PSA: National Union Of Nigerian Super-Macho-Men
This is a PSA by brought to you by the gentlemen at the National Union Of Nigerian Super-Macho-Men.
We want to use this medium to bring to your notice issues that have been on our extra strong macho-hearts.
After our last Annual General Meeting, these are our resolutions:
Firstly, don’t you ever, ever, ever use the word “Feminist” near us again. You don’t see us going around whining about how you collect our money and still make us chase you. Neither do you see us band around claiming to be fighting for men right and calling ourselves “masculinist“.
Secondly, there is no better way to say this, Bros before hoes. And no, you might not be a hoe, but there is no word that rhymes with bro that substitutes for hoe. And if there is, we don’t want to know cos we are always right.
Next, we are always right. Do you think someone who is ever wrong can successfully build muscles and look like this?
No. We were right then, we are right now, and we’ll always be right. Even if it is your area of expertise and you have an MSc in it, we are still righter than you.
Also, if we say it can’t be fixed, then it can’t be fixed. Don’t mind the mechanic, electrician, plumber, carpenter, or vulcanizer. If they knew any better, why are they not more successful rather than doing menial jobs?

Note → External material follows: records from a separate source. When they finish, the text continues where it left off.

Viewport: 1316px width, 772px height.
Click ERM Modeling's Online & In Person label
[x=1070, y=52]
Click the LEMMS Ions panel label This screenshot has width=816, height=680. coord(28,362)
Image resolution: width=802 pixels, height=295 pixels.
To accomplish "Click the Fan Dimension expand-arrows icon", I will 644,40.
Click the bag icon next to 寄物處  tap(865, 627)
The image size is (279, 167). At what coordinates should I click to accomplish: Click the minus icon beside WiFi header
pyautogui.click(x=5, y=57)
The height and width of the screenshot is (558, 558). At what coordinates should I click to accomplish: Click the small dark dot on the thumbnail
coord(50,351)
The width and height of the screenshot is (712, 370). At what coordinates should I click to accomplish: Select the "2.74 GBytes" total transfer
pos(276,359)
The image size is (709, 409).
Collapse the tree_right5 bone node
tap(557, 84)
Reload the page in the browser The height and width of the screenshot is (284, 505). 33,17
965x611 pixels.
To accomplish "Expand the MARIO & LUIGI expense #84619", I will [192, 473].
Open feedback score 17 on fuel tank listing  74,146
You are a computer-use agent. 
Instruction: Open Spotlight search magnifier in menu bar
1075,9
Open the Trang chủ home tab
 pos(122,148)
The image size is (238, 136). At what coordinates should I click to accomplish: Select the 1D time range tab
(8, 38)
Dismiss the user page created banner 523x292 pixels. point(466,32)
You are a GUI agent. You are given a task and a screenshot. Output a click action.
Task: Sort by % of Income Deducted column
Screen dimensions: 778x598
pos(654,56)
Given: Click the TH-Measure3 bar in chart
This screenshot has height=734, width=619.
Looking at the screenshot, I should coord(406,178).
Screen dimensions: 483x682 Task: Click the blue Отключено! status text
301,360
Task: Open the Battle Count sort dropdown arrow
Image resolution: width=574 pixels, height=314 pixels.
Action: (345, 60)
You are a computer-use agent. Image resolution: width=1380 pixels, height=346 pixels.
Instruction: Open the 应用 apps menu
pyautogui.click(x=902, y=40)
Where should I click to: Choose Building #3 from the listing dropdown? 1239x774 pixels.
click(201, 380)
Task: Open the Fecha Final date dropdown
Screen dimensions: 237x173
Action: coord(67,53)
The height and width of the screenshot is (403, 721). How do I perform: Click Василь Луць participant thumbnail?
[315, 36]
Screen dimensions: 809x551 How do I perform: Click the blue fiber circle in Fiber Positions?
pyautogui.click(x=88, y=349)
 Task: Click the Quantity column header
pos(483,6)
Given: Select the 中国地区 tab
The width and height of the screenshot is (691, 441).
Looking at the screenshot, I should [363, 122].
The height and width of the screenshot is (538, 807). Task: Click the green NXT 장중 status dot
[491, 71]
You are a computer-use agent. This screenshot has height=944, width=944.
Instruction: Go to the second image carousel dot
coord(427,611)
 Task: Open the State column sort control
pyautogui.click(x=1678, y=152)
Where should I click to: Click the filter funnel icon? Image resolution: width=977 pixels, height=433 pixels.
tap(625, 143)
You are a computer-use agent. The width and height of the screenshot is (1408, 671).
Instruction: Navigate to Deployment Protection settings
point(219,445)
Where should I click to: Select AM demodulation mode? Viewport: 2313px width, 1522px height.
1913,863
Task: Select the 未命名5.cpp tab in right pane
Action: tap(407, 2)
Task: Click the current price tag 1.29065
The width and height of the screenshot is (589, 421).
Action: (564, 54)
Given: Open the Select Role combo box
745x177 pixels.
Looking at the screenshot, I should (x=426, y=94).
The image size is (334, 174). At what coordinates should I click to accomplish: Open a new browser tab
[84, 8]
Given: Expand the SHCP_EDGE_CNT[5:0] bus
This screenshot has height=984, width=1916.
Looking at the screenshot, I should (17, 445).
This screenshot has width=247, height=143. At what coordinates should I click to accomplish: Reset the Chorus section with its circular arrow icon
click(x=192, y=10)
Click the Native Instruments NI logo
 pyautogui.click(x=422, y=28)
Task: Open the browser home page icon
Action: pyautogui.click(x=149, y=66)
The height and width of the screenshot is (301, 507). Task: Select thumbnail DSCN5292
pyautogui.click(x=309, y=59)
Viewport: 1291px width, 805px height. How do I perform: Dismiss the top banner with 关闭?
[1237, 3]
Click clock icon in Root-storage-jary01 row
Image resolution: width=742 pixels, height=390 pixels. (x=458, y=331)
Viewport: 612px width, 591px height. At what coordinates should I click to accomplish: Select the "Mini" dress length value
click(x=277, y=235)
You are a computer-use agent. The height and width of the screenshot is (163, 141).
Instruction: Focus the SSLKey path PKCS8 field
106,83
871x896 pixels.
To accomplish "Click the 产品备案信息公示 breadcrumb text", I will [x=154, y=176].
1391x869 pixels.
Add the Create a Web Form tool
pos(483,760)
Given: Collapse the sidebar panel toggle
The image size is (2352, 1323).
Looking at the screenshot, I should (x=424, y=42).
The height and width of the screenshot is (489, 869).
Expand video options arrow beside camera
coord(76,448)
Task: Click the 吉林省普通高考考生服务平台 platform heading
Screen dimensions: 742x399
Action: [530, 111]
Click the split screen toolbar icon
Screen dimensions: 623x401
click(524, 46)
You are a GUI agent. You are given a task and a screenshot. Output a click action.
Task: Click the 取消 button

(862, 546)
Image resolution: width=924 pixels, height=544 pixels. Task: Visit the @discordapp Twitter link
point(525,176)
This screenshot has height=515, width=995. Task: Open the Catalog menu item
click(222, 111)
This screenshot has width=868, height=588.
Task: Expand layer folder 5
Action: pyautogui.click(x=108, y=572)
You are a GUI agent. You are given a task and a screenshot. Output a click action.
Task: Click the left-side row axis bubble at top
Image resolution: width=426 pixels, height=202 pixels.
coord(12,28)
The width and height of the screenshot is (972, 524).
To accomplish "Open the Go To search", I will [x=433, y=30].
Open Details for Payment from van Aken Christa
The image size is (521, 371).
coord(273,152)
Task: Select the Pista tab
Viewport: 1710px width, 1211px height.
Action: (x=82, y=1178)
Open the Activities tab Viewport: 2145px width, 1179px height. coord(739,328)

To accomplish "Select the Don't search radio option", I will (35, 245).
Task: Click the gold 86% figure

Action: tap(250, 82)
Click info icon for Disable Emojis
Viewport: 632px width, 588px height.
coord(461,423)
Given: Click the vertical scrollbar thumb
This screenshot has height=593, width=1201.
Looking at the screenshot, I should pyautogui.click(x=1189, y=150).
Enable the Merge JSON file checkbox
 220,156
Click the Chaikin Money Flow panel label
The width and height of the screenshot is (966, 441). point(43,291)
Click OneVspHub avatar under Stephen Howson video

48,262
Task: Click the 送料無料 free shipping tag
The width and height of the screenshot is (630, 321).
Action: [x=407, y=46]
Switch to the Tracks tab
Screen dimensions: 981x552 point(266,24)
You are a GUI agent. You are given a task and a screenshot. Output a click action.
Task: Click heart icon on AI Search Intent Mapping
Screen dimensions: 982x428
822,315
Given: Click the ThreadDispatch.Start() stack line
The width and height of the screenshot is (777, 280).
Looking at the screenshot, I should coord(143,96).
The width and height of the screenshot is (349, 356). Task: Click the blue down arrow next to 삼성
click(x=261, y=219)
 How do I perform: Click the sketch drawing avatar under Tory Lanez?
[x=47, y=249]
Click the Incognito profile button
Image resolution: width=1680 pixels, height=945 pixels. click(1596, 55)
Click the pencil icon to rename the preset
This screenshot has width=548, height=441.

Just as importantly, if we say we’ll fix it, we will eventually fix it. I know it’s over six weeks that I told you I’ll fix that thing, but until I tell you to, there is no need to start calling up the mechanic or plumber. We will eventually come around to fixing it. Plus they don’t even know the work like that. Worse still, I don’t like the way they look at you. And no, you can’t try out that female mechanic, she is probably a lesbian and trying to get to you.
Finally, the time has come for you to stop hitting our ass. We know you think it’s cute, it is not. We didn’t stick to leg days at the gym only for you to come smacking our ass. That is just emasculating. STOP IT!!!